> Exercise description:
Line by line, print the records exactly as they are, dropping the pictures.

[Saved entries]
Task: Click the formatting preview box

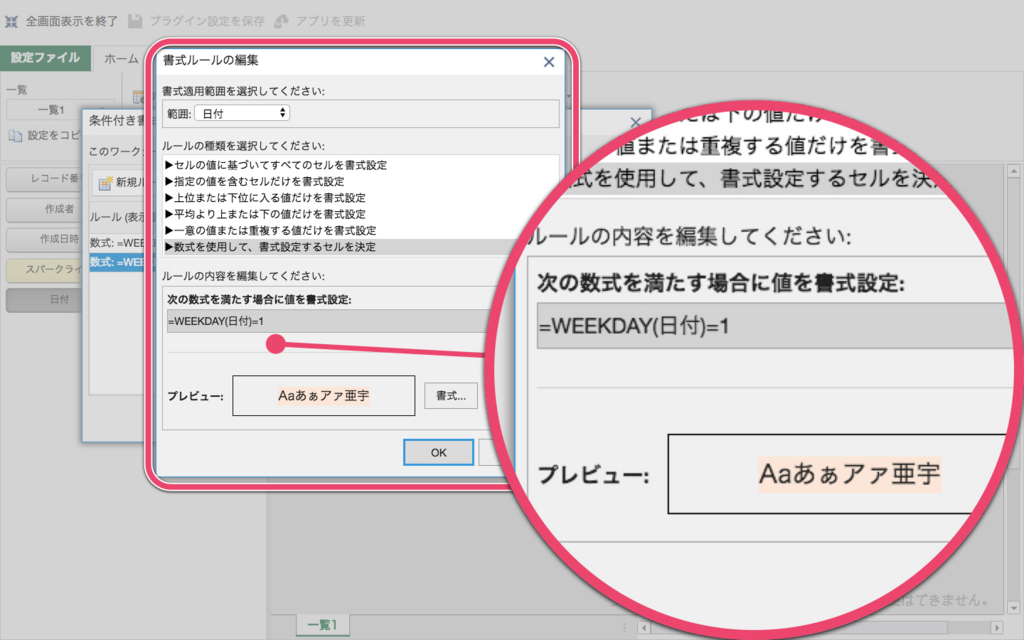Action: pos(323,395)
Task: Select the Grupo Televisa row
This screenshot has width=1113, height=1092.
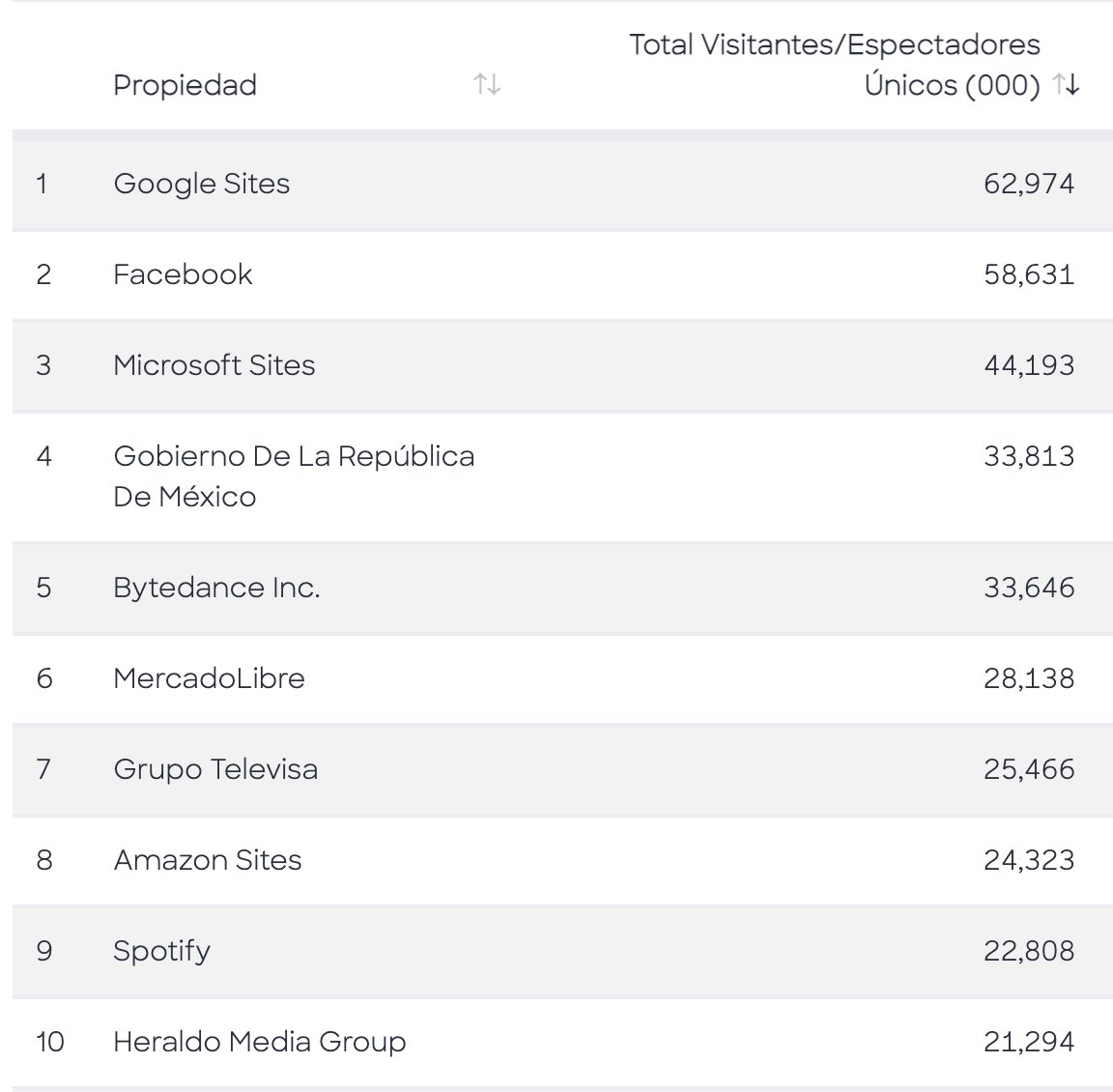Action: pos(562,769)
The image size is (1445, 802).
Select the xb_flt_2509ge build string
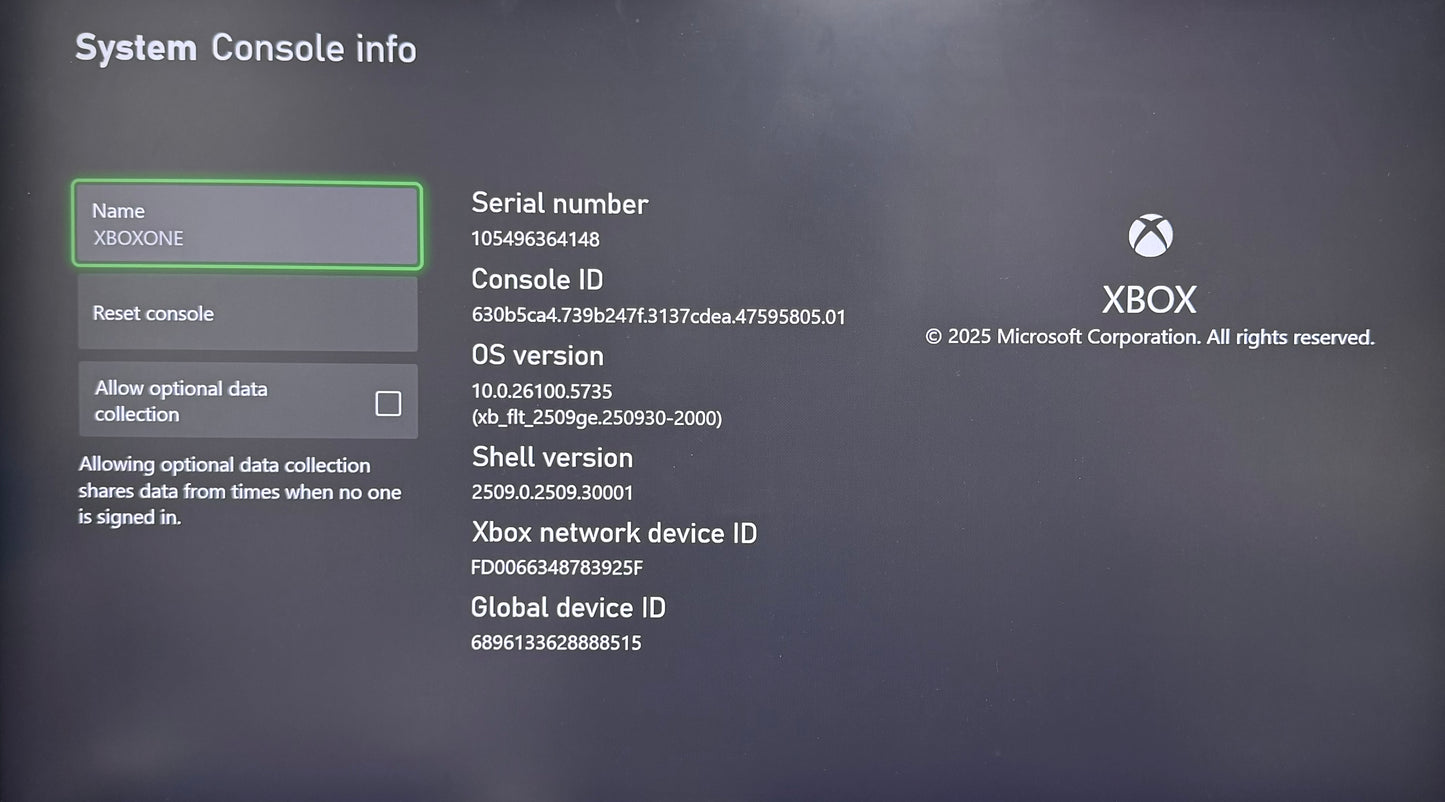[596, 417]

> Output:
Task: Click the formatting preview box

Action: pos(323,395)
Task: Select the Grupo Televisa row
This screenshot has width=1113, height=1092.
Action: pos(562,769)
The image size is (1445, 802).
Select the xb_flt_2509ge build string
[596, 417]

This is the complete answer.